Job - Pull out every line in the listing below that contains the word "menu".

## Begin Provided material

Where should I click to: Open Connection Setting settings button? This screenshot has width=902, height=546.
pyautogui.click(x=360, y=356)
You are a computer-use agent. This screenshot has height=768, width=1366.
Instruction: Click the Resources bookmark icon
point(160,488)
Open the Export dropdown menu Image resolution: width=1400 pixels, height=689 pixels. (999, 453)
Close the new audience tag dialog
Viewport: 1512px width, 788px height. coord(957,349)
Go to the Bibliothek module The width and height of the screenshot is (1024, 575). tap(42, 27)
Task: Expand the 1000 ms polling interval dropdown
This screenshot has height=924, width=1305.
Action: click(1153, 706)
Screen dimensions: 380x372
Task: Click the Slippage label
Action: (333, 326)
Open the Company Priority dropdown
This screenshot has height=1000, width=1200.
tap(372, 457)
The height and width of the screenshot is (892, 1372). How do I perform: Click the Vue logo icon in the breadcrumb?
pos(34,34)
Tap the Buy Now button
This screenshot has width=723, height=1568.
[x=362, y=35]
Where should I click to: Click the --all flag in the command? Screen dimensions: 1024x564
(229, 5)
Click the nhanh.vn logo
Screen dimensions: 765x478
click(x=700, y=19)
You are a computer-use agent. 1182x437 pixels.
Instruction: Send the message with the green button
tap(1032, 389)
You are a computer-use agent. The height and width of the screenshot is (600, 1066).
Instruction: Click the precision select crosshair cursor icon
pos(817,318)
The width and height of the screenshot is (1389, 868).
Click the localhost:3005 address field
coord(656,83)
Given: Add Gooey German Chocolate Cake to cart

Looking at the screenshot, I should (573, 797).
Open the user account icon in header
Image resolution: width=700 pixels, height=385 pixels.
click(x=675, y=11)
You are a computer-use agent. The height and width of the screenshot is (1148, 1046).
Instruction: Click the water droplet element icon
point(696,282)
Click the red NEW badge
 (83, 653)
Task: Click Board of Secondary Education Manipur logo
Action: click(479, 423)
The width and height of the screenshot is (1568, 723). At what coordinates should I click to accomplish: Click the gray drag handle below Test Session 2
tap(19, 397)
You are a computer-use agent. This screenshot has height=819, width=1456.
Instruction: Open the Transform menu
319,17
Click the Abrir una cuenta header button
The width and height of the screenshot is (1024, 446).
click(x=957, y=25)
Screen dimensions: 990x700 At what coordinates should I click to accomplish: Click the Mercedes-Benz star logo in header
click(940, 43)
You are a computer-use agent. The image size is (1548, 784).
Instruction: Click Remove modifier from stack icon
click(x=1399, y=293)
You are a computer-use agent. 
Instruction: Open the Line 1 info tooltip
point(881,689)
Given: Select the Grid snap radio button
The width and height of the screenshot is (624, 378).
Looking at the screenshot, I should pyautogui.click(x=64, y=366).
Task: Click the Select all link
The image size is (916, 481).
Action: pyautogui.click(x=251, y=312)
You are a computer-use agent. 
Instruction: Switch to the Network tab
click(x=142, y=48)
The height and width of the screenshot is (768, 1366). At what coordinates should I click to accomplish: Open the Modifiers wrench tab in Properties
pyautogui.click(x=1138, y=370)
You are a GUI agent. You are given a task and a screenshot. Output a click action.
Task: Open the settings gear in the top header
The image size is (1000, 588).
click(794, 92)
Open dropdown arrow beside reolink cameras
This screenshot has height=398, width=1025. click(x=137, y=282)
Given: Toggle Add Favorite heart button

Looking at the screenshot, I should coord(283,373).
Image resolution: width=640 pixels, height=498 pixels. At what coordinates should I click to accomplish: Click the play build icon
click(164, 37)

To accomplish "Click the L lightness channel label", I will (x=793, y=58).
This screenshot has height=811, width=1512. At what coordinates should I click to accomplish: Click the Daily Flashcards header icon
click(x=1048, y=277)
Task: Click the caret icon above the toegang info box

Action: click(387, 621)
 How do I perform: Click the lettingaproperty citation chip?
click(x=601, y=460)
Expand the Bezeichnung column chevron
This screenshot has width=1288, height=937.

## End Provided material

Correct answer -
Open the Export dropdown menu Image resolution: width=1400 pixels, height=689 pixels. (999, 453)
Instruction: Open the Transform menu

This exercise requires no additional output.